[BEGIN Text shown]
The best question asked in this forum?


----------



## aniishvara@gmail.com (Nov 18, 2006)

koolbluez said:
			
		

> Maybe Wrong place... but friend's r there to help... right... any Bangloreans?


  definitely the wrong place 


			
				koolbluez said:
			
		

> *heard its near Richmond town, Sacred Heart's Girls High School ... now where's Richmond town?  *


  this to me was the funniest part of the querry!!!  ROFL...  





			
				koolbluez said:
			
		

> If possible point me to a map of Bangalore clearly illustrating this School/Museum Road...
> Thnx...


    wow!!!!!!!!!! now u expect someone to do alll these stuff and tell u!!! oh come on man....just ask some of your neighbours abt the direction  and while u r on your way , if u feel lost..ask someone else on the road... better still take an auto and he will most certainly take  u to museum road!!! 





			
				vasulic said:
			
		

> * The best question asked in this forum? *


  u bet dude!!! nothing to match this one!!!


----------



## koolbluez (Nov 18, 2006)
[END Text shown]
Job 1:
Using only the thread, mark each statement yes or no and quote the words of the thread that decide it. (a) The reply suggests taking an auto to get to Museum Road. (b) The school named in the thread is Sacred Heart's Boys High School. (c) The reply calls this the right place for the question.
Job 2:
According to the thread, what was the school heard to be near?
Job 3:
Write out the stretch of the thread from "this to me was" through "this School/Museum Road...".
[BEGIN Source material]
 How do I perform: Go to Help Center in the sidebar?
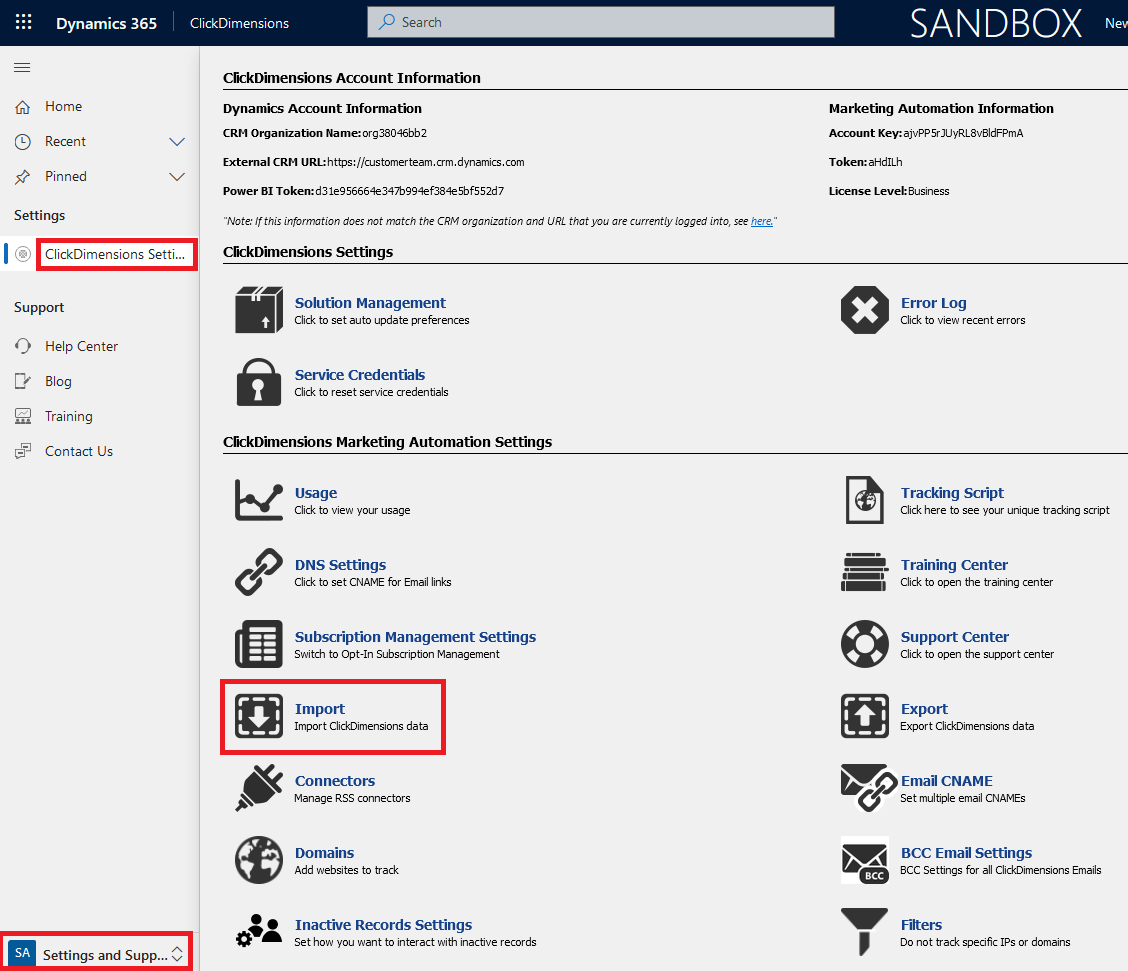click(81, 346)
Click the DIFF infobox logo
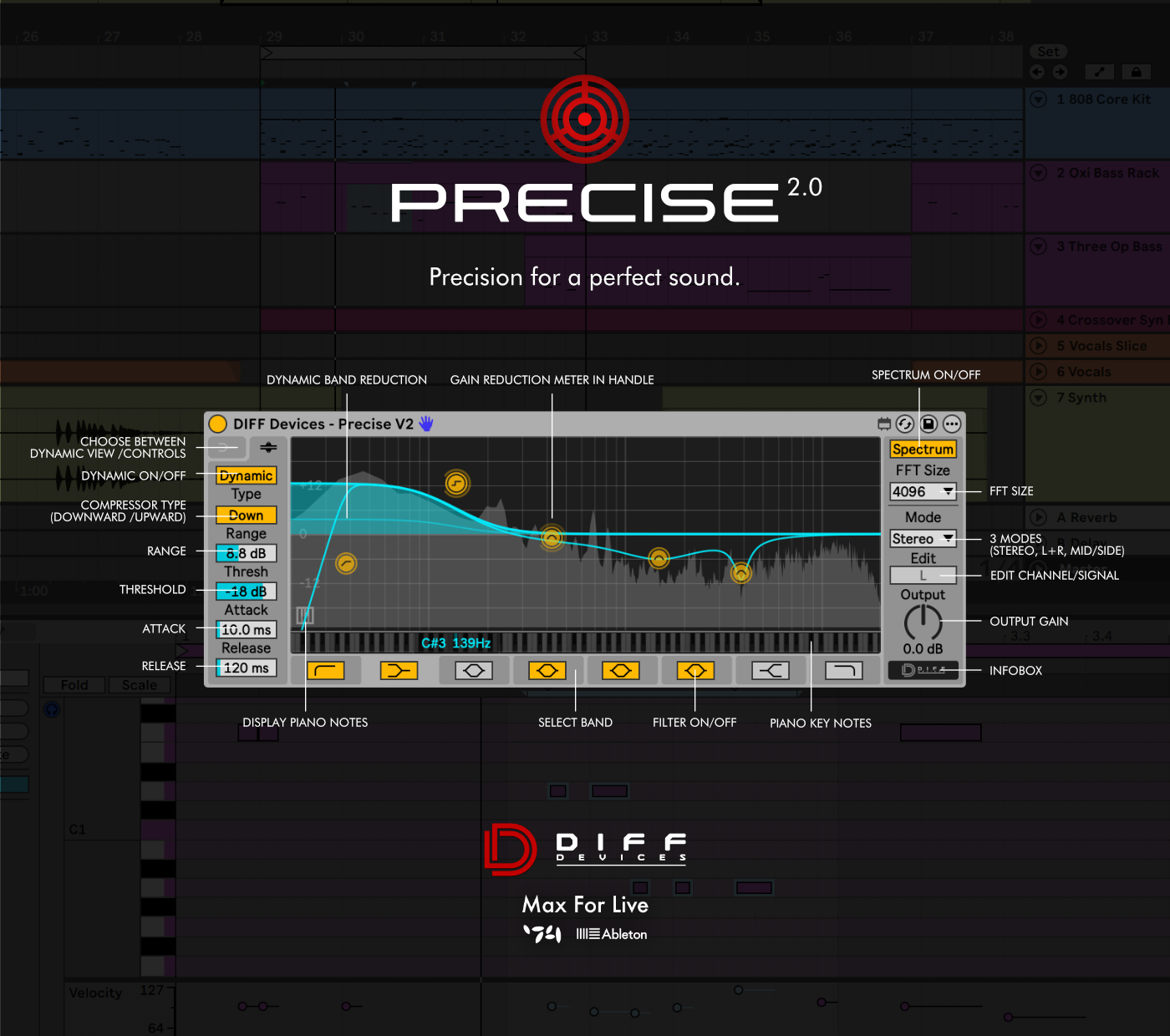The width and height of the screenshot is (1170, 1036). pos(923,670)
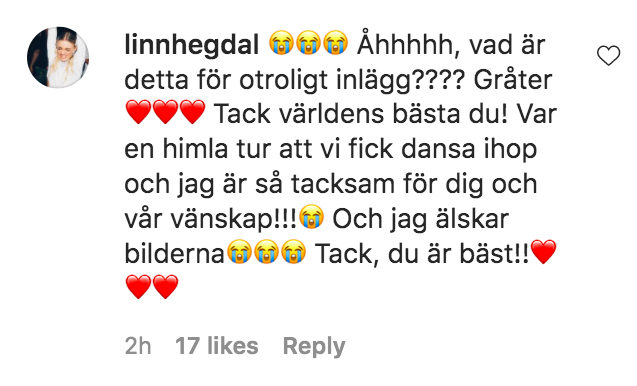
[END Source material]
Correct output 1:
(a) Yes: "better still take an auto"
(b) No: "Sacred Heart's Girls High School"
(c) No: "definitely the wrong place"

Correct output 2:
Richmond town.

Correct output 3:
this to me was the funniest part of the querry!!!  ROFL...  





			
				koolbluez said:
			
		

> If possible point me to a map of Bangalore clearly illustrating this School/Museum Road...